YOUR INSTRUCTIONS — Transcribe everything in the listing below exactly, except the pictures.

SUPPLIED MATERIAL —
* * * * *

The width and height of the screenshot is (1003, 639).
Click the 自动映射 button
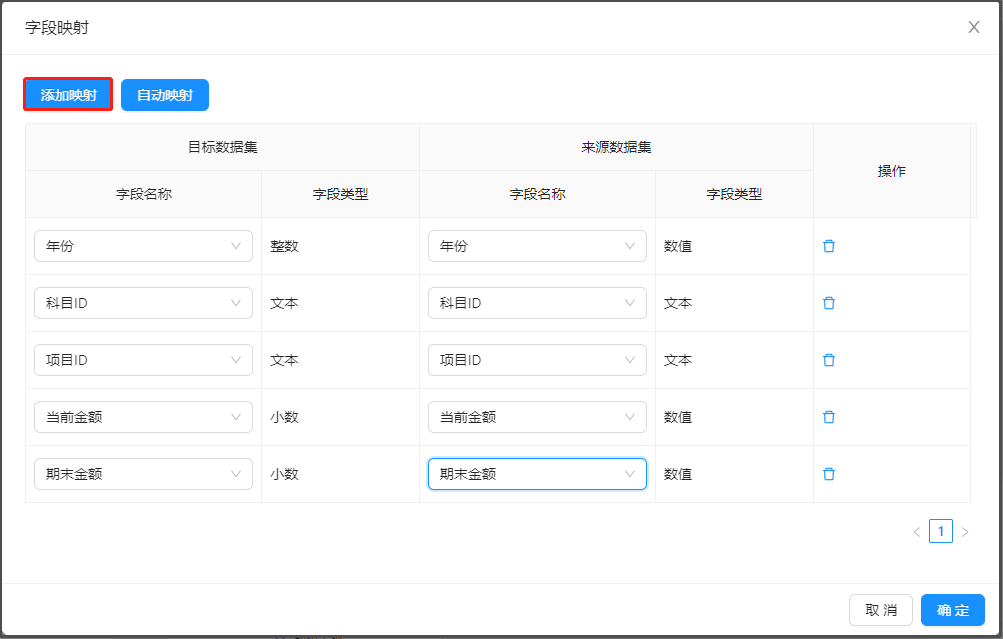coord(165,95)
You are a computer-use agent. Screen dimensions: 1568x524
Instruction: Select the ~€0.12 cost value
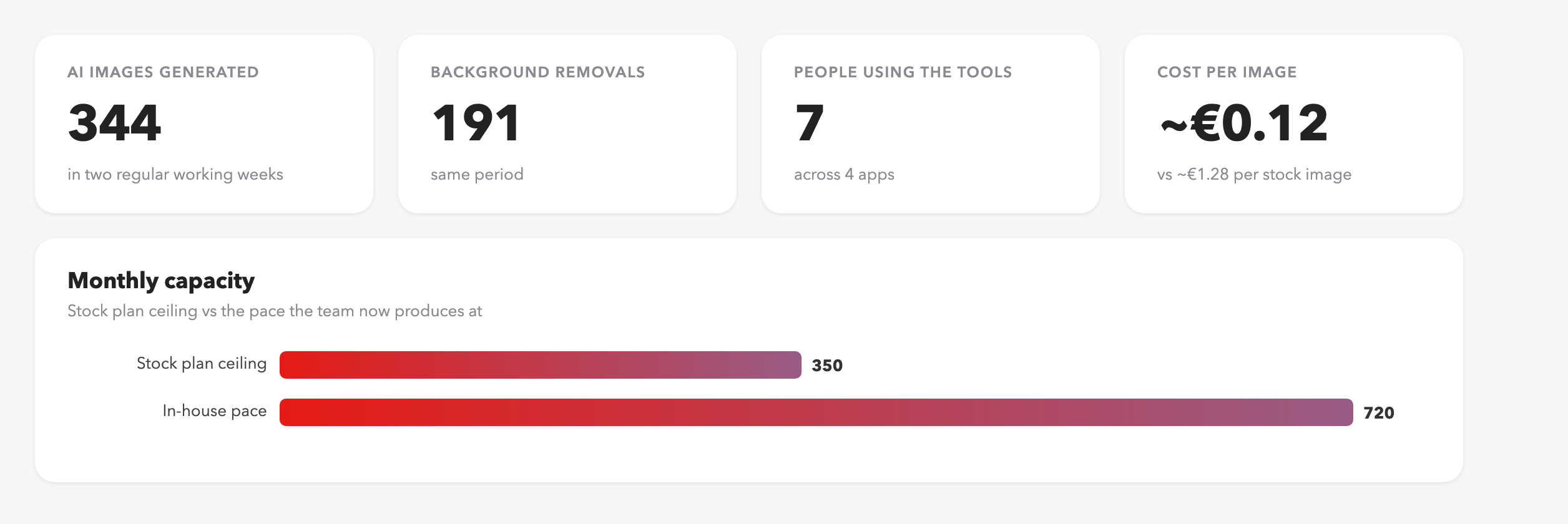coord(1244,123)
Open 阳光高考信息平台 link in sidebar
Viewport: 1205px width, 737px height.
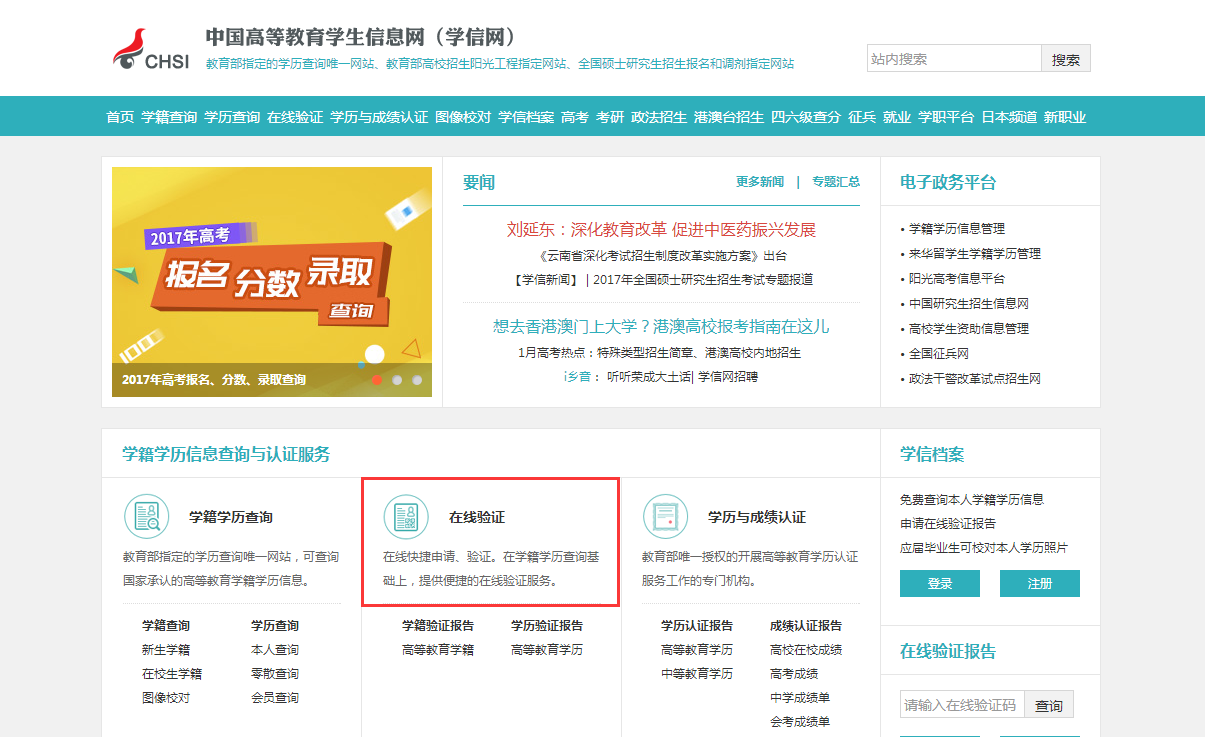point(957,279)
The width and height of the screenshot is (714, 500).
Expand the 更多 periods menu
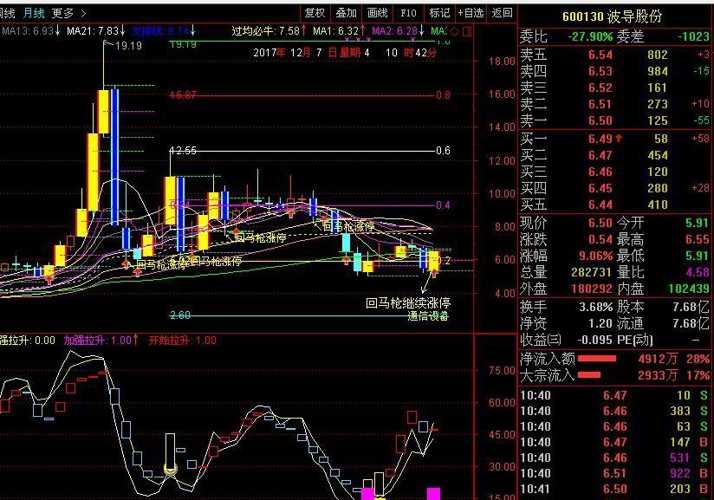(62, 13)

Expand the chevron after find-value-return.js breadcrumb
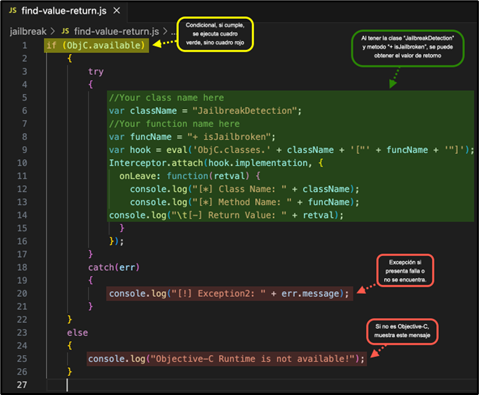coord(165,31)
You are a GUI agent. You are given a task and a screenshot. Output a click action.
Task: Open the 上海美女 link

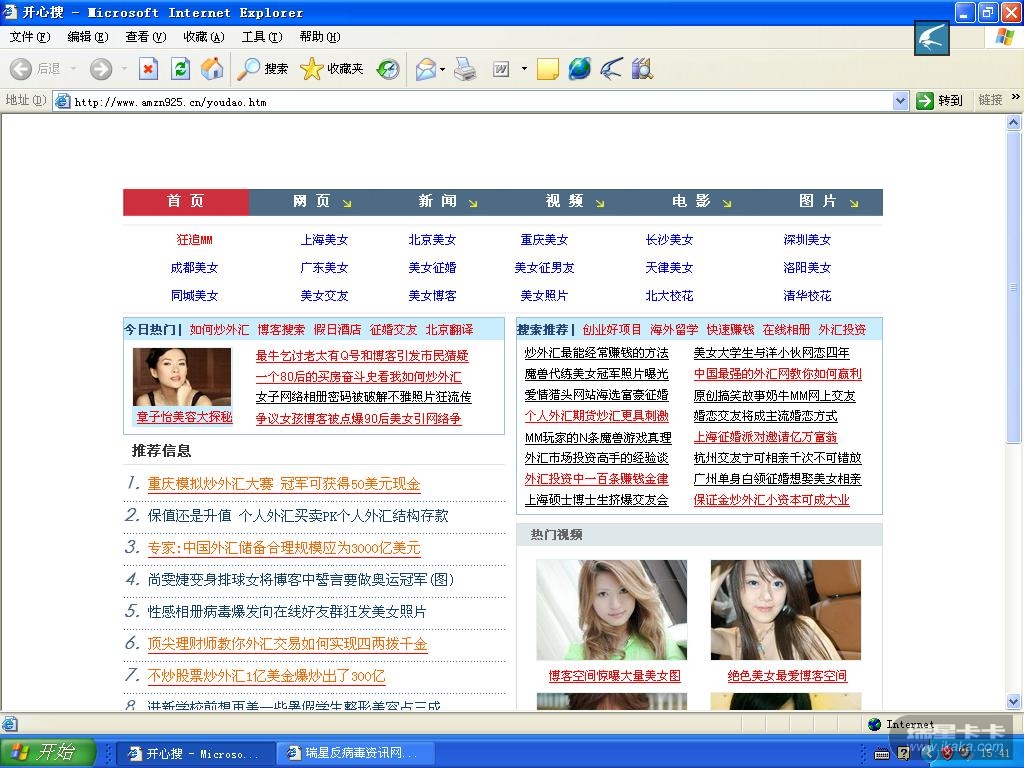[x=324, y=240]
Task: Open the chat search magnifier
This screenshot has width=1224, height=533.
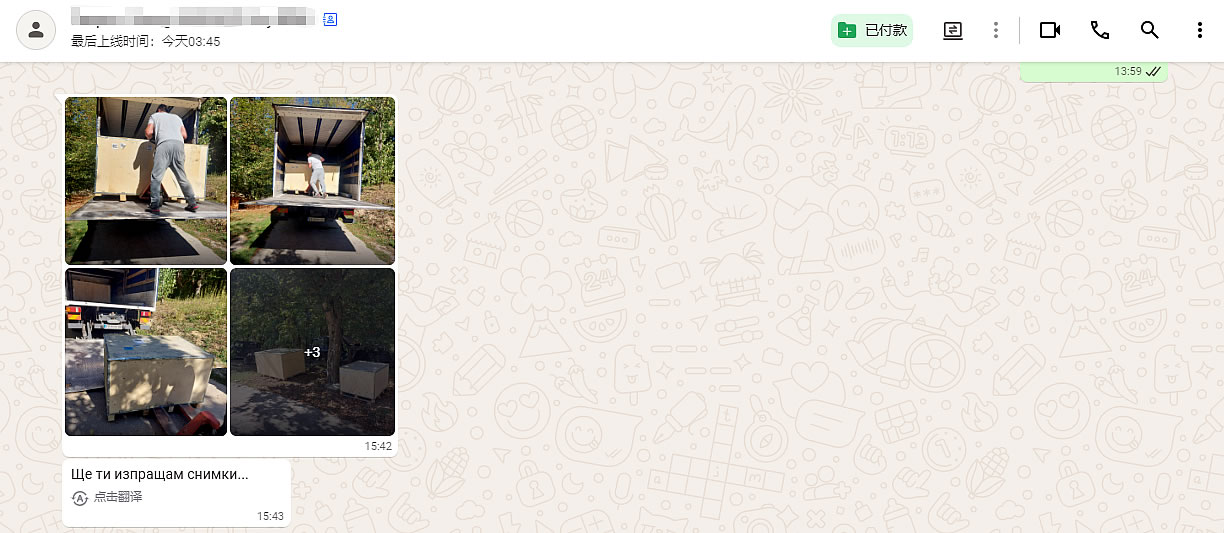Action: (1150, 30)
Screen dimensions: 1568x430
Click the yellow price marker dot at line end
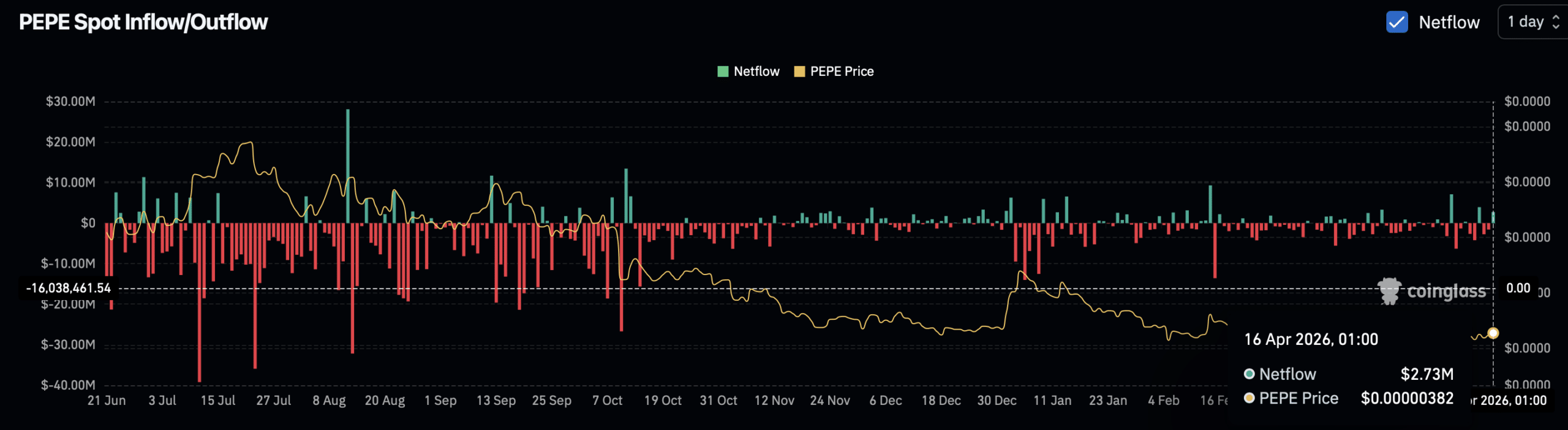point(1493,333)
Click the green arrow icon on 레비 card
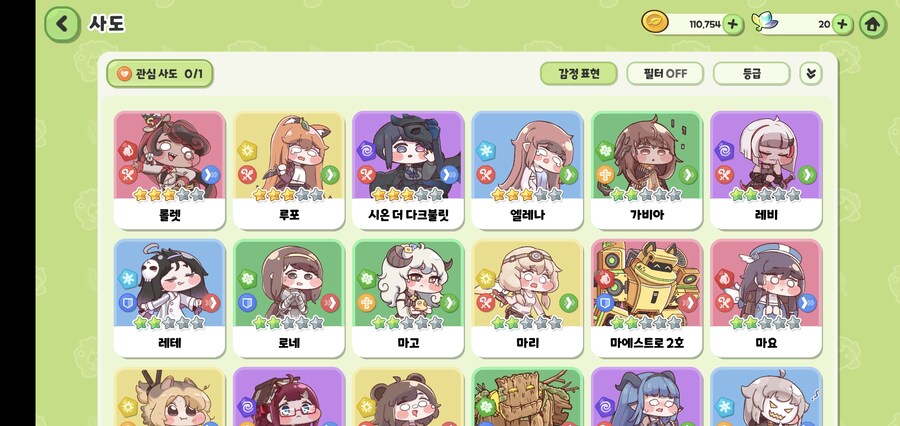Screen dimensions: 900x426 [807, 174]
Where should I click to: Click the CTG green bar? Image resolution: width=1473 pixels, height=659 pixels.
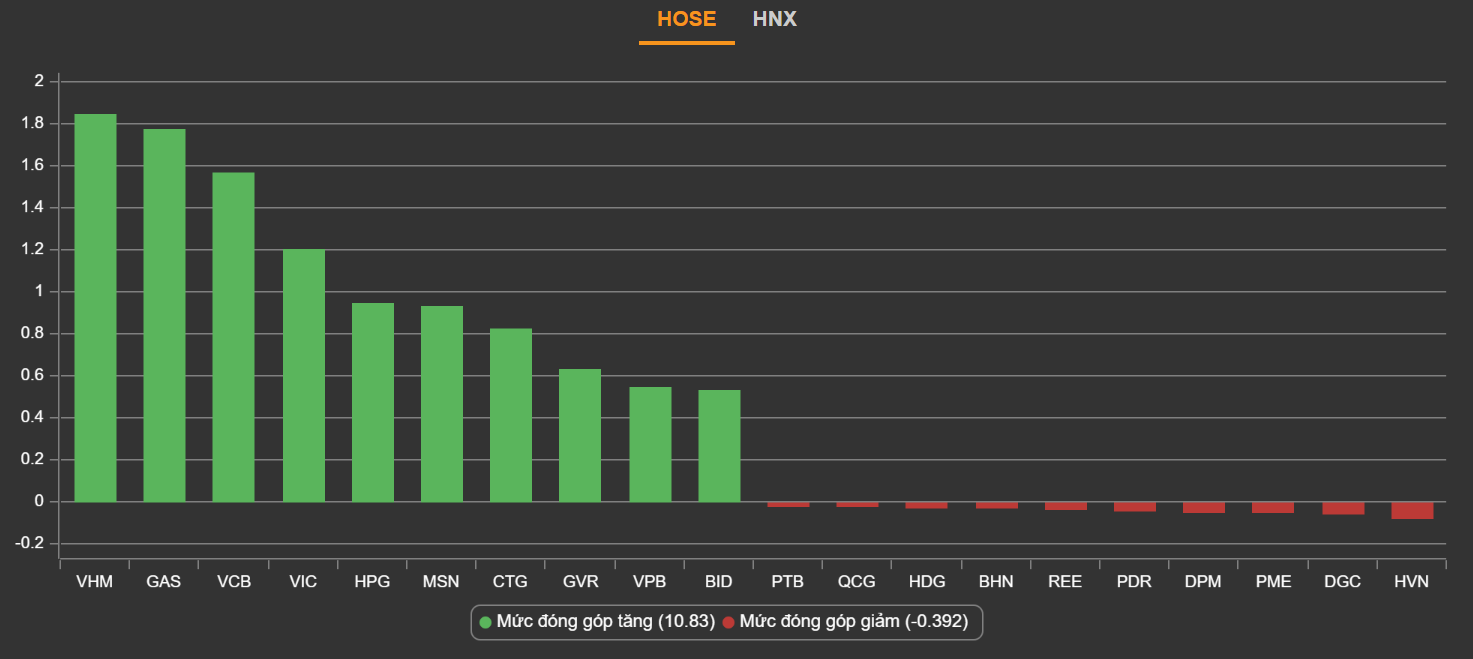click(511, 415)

* * * * *

FINISHED TASK —
The width and height of the screenshot is (1003, 639).
Click the 自动映射 button
coord(165,95)
You are a computer-use agent. Screen dimensions: 1568x524
Instruction: Select the ~€0.12 cost value
coord(1244,123)
Open 阳光高考信息平台 link in sidebar
Viewport: 1205px width, 737px height.
point(957,279)
The width and height of the screenshot is (714, 500).
Expand the 更多 periods menu
(62, 13)

Expand the chevron after find-value-return.js breadcrumb
coord(165,31)
You are a GUI agent. You are given a task and a screenshot. Output a click action.
Task: Open the 上海美女 link

[x=324, y=240]
Task: Open the chat search magnifier
This screenshot has width=1224, height=533.
Action: (1150, 30)
Screen dimensions: 1568x430
Click the yellow price marker dot at line end
point(1493,333)
Click the green arrow icon on 레비 card
Screen dimensions: 900x426 [807, 174]
Where should I click to: Click the CTG green bar? Image resolution: width=1473 pixels, height=659 pixels.
click(511, 415)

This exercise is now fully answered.